The Top Six Baseball Novels

Greg Zimmerman

Staff Writer

Greg Zimmerman blogs about contemporary literary fiction at The New Dork Review of Books and holds down a full-time gig as a trade magazine editor. Follow him on Twitter: @NewDorkReview.

Hope springs eternal! Happy Opening Day! Baseball’s summer-long march to the Fall Classic begins today, and to celebrate and get you in the spirit, here’s a list of six great baseball novels.

6. The Natural, by Bernard Malamud — You’re probably more familiar with the 1984 Robert Redford vehicle than the 1952 novel, which have very, very different endings. Still, the comeback story of Roy Hobbs is highly recommended reading. (Or viewing, either movie or when parodied in a fantastic episode of The Simpsons — “Mattingly, shave those sideburns.”)

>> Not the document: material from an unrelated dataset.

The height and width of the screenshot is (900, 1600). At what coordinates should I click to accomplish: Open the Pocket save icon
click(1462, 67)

5. The Might Have Been, by Joe Schuster — The new kid on the baseball-novel block, this debut is about an injured ball player trying to come to grips with, well, what might have been. It was just published in late March, and reviews so far have been mostly positive.

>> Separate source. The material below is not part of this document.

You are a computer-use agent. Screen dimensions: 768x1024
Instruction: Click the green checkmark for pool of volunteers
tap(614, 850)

4. Play for a Kingdom, by Thomas Dyja — This inventive, under-the-radar Civil War/baseball novel features a Union company from Brooklyn that takes on a Confederate company from Alabama in a daily baseball game during a semi-stalemate at the 1864 Battle of the Wilderness. Dyja is a gifted story-teller, so I highly recommend this novel for both Civil War and baseball buffs.

3. The Great American Novel, by Philip Roth — You’re not going to believe this, but yes, back in the 1970s, American Literary Giant Philip Roth wrote a slapstick baseball novel. On a character-by-character basis, the novel chronicles a 1943 baseball team called the Rupert Mundys. The team includes a chronically drunk first baseman, a midget relief pitcher, and a one-armed center fielder. Much of it is hilarious. Some of it’s just silly.

2. The Art of Fielding, by Chad Harbach — Last year’s hit debut tells the story of Henry Skrimshander, a talented, but hard-working college shortstop who suddenly loses the ability to throw the ball to first. In no other baseball novel I’ve ever read are the baseball “action” scenes rendered more authentically than here. Even with a ton of other subplots, this is a baseball fan’s baseball novel.

1. The Brothers K, by David James Duncan — Not only my favorite baseball book of all time, this story of the Camus family traversing the mid-20th century, is one of my Top Three Favorite Novels of all time, period. Here, baseball is a metaphor for life throughout the novel, and like Harbach above, it’s very clear that Duncan is himself a huge baseball fan and a student of its history. If you only read one of these six, make it this one.

So, what are your favorite baseball novels (or books — had to leave off non-fiction from this list, lest it be 204 books long)?